┌─ Provided material

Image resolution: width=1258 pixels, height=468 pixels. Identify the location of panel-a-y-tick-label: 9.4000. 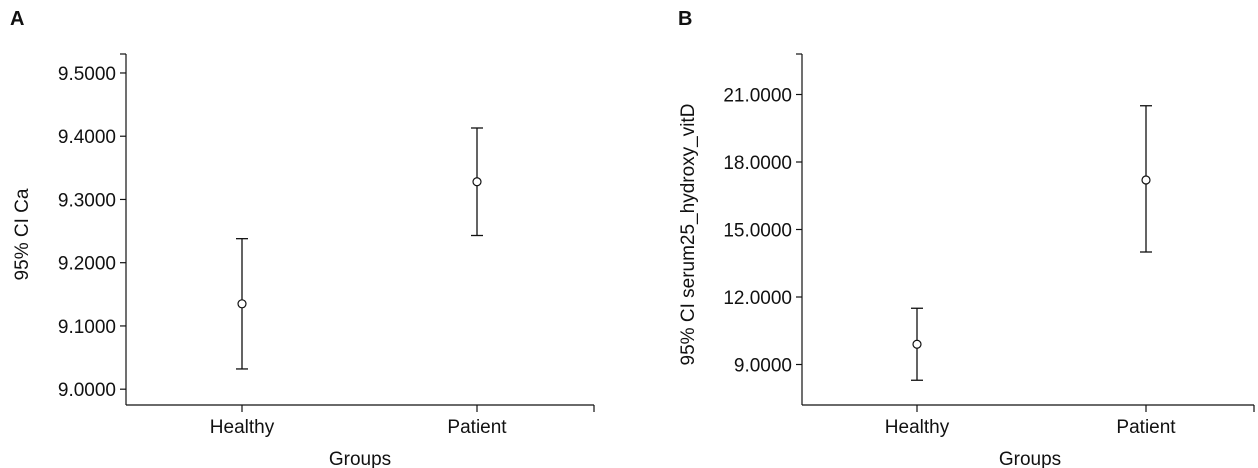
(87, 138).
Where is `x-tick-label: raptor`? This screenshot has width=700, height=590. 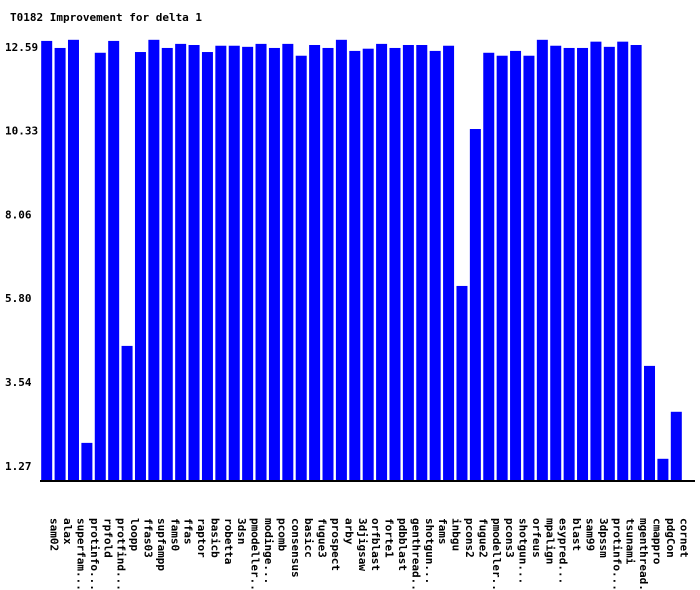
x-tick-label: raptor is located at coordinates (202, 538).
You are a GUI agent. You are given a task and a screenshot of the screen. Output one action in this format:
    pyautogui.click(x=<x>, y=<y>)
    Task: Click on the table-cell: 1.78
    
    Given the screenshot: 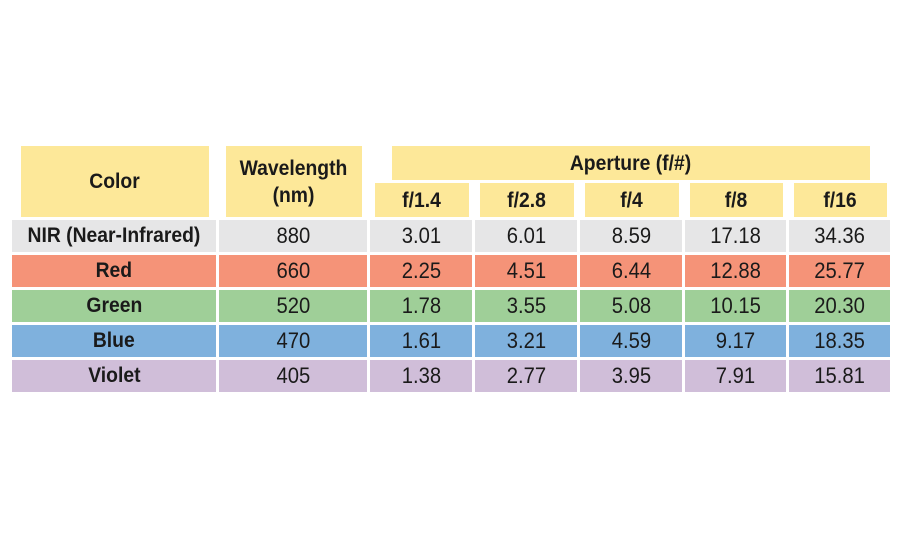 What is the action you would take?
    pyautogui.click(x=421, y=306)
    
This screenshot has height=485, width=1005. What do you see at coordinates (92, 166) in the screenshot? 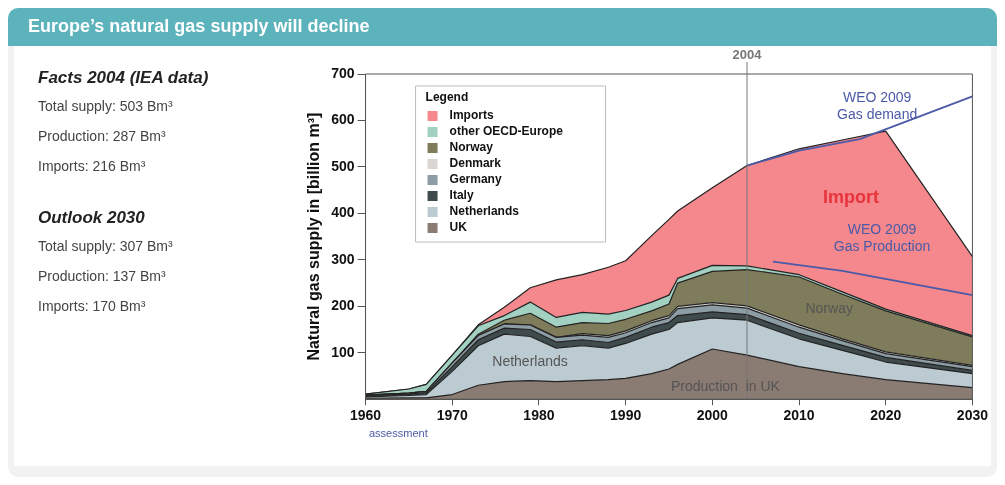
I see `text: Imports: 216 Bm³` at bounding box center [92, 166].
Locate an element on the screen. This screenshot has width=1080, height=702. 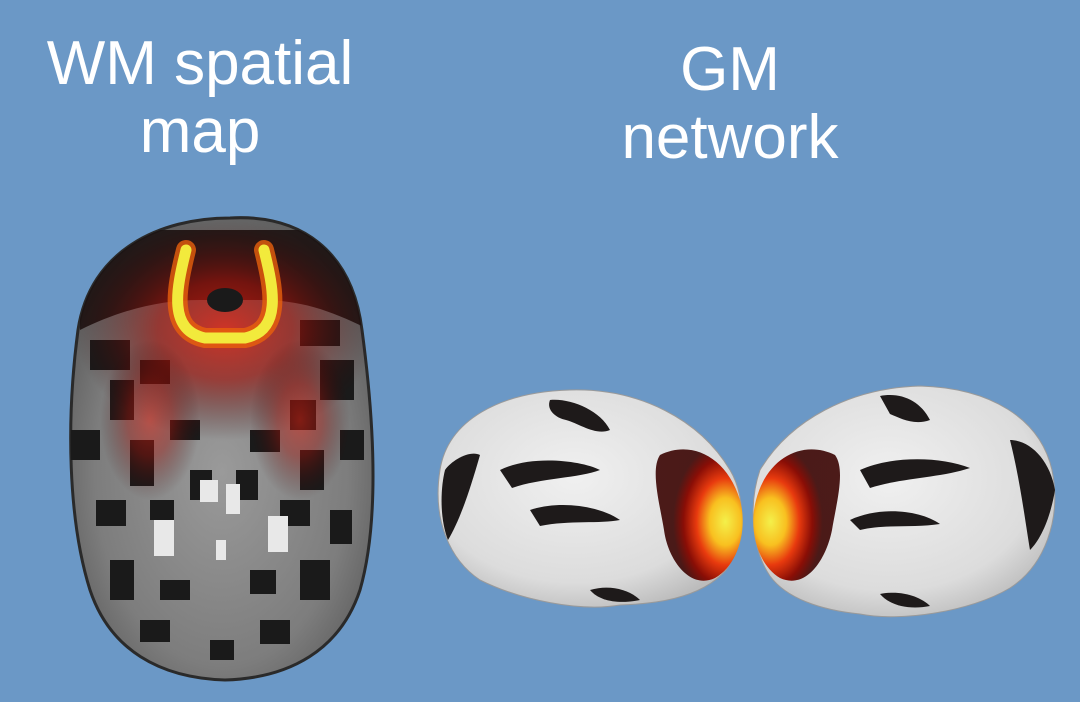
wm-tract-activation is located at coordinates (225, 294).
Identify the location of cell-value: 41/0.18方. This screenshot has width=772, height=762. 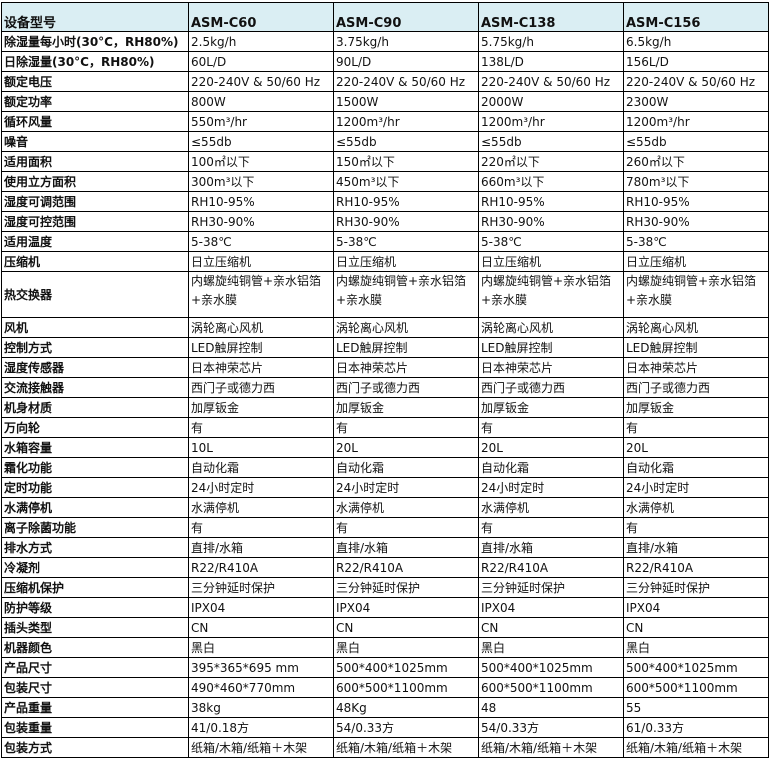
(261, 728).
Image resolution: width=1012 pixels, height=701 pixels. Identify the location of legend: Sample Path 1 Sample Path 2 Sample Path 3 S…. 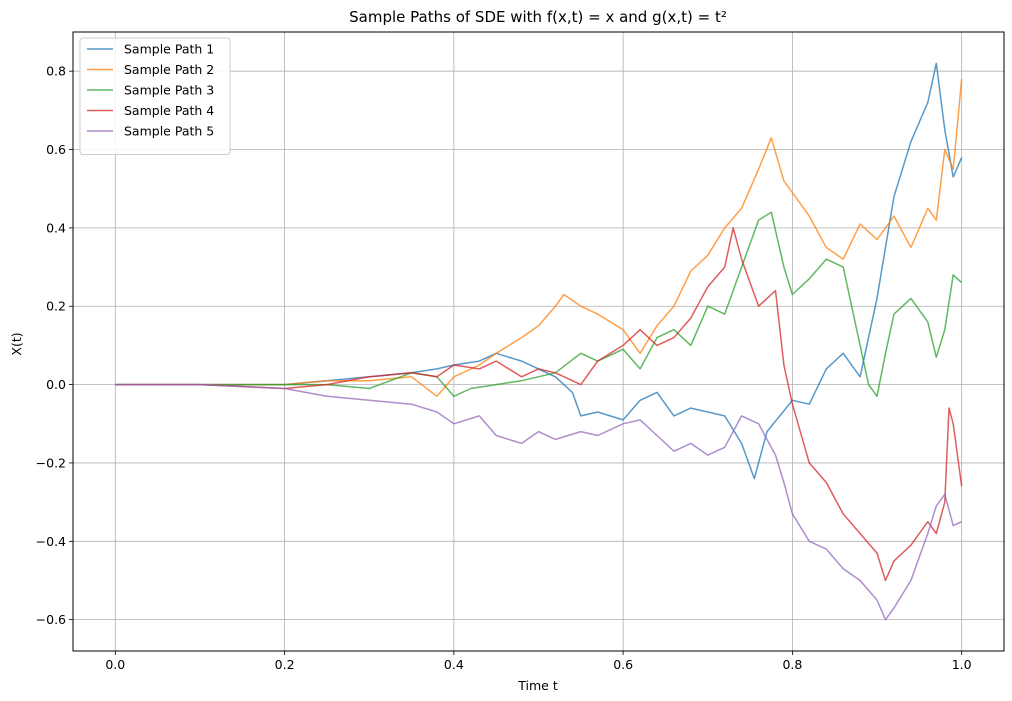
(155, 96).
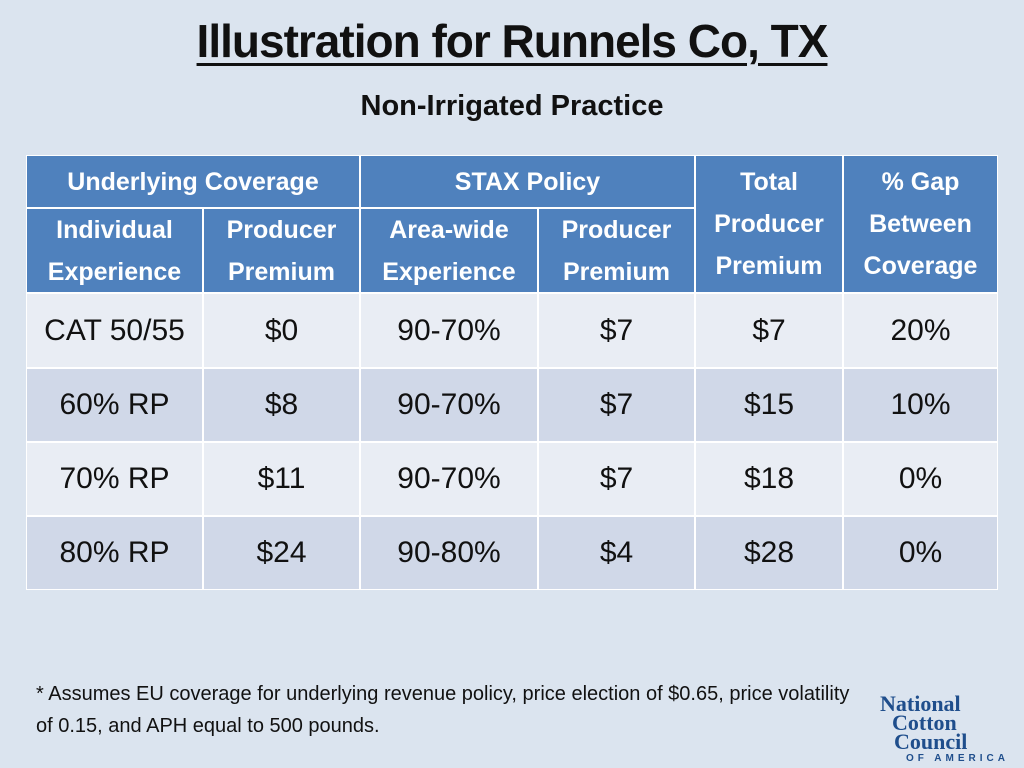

└─

### Goal of the exercise
Rewrite the part of the data that opens with the line containing "Image resolution: width=1012" and closes at the end of the data, replacing "legend" with "key" and leaving everything else unchanged. Leave the pictures out.

### Response
Image resolution: width=1012 pixels, height=701 pixels. Identify the location of key: Sample Path 1 Sample Path 2 Sample Path 3 S…. 
(155, 96).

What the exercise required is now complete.